**Exercise**
Find every line below with "Córdoba" in it and give only how many there are.
----- Material supplied -----
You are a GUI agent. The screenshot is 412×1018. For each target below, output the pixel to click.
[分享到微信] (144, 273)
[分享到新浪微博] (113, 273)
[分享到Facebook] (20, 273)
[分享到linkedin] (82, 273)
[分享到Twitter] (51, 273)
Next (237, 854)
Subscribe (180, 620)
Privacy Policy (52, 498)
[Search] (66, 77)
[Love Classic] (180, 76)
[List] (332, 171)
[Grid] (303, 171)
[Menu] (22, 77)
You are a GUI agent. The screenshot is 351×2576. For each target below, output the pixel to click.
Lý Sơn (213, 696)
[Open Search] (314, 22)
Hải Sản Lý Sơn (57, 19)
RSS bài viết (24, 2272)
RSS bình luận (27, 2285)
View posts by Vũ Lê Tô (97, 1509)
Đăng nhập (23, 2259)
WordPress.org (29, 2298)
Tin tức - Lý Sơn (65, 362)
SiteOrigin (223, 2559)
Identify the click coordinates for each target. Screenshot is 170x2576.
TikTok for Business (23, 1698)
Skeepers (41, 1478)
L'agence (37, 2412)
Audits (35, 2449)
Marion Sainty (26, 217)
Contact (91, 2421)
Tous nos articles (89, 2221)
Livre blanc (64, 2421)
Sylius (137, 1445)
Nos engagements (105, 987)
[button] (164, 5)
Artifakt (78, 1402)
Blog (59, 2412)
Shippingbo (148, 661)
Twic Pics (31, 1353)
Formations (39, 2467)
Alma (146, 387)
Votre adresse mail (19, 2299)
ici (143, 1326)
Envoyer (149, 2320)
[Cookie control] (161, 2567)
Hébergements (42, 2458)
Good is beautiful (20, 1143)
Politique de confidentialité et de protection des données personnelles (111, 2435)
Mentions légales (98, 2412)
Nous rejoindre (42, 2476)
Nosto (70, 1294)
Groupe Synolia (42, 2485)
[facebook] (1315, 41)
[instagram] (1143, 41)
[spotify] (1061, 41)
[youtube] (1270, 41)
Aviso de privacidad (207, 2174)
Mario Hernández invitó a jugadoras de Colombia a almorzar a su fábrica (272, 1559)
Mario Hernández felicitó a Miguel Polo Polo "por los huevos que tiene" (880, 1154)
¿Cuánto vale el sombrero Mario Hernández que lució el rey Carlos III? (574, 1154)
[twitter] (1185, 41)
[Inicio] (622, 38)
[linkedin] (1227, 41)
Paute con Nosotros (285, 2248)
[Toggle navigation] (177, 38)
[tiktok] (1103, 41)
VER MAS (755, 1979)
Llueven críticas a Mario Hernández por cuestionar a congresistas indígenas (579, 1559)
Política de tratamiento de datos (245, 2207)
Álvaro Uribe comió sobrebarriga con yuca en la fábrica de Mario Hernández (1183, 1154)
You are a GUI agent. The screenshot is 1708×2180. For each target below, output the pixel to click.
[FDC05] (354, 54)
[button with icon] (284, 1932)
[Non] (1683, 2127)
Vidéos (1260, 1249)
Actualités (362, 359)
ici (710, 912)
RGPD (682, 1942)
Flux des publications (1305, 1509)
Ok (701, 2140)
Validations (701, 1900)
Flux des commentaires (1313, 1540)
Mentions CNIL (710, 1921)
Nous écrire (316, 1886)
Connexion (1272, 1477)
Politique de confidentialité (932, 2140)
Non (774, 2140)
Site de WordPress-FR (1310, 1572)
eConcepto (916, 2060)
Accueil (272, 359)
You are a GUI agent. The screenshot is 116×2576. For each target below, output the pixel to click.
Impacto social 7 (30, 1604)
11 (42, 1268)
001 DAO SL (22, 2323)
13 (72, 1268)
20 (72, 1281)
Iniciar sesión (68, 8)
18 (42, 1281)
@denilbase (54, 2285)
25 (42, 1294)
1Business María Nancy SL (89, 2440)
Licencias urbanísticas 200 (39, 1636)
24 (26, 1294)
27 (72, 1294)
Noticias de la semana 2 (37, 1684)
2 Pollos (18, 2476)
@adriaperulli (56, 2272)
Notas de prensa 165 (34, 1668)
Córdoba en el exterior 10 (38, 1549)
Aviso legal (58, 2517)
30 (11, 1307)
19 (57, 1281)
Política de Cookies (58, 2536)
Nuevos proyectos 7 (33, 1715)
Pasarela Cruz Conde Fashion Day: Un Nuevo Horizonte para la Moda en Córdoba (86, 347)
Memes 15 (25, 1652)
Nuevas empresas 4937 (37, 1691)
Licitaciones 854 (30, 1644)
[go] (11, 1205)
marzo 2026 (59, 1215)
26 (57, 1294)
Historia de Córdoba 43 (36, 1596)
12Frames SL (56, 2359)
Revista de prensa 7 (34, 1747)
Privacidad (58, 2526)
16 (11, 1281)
-----
**Finished task**
3